Dhritarashtra and Kanika

Vaisampayana continued, “After the expiration, O king, of a year from this, Dhritarashtra, moved by kindness for the people, installed Yudhishthira, the son of Pandu, as the heir-apparent of the kingdom on account of his firmness, fortitude, patience, benevolence, frankness and unswerving honesty (of heart). And within a short time Yudhishthira, the son of Kunti, by his good behaviour, manners and close application to business, overshadowed the deeds of his father. And the second Pandava, Vrikodara, began to receive continued lessons from Sankarshana (Valarama) in encounters with the sword and the mace and on the chariot. And after Bhima’s education was finished, he became in strength like unto Dyumatsena himself and continuing to live in harmony with his brothers, he began to exert his prowess. And Arjuna became celebrated for the firmness of his grasp (of weapons), for his lightness of motion, precision of aim, and his proficiency in the use of the Kshura, Naracha, Vala and Vipatha weapons, indeed, of all weapons, whether straight or crooked or heavy. And Drona certified that there was none in the world who was equal to Arjuna in lightness of hand and general proficiency.

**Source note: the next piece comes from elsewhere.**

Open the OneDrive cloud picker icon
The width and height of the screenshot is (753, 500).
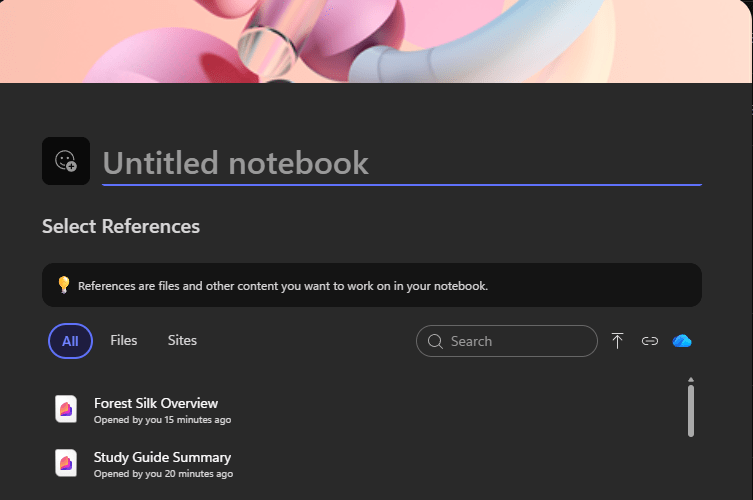point(681,341)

“One day, Drona, addressing Arjuna before the assembled Kaurava princes, said, ‘There was a disciple of Agastya in the science of arms called Agnivesa. He was my preceptor and I, his disciple. By ascetic merit I obtained from him a weapon called Brahmasira which could never be futile and which was like unto thunder itself, capable of consuming the whole earth. That weapon, O Bharata, from what I have done, may now pass from disciple to disciple. While imparting it to me, my preceptor said, ‘O son of Bharadwaja, never shouldst thou hurl this weapon at any human being, especially at one who is of poor energy. Thou hast, O hero, obtained that celestial weapon. None else deserveth it. But obey the command of the Rishi (Agnivesa). And, look here, Arjuna, give me now the preceptorial fee in the presence of these thy cousins and relatives.’ When Arjuna, on hearing this, pledged his word that he would give what the preceptor demanded, the latter said, ‘O sinless one, thou must fight with me when I fight with thee.’ And that bull among the Kuru princes thereupon pledged his word unto Drona and touching his feet, went away northward. Then there arose a loud shout covering the whole earth bounded by her belt of seas to the effect that there was no bowman in the whole world like unto Arjuna. And, indeed, Dhananjaya, in encounters with the mace and the sword and on the chariot as also with the bow, acquired wonderful proficiency.”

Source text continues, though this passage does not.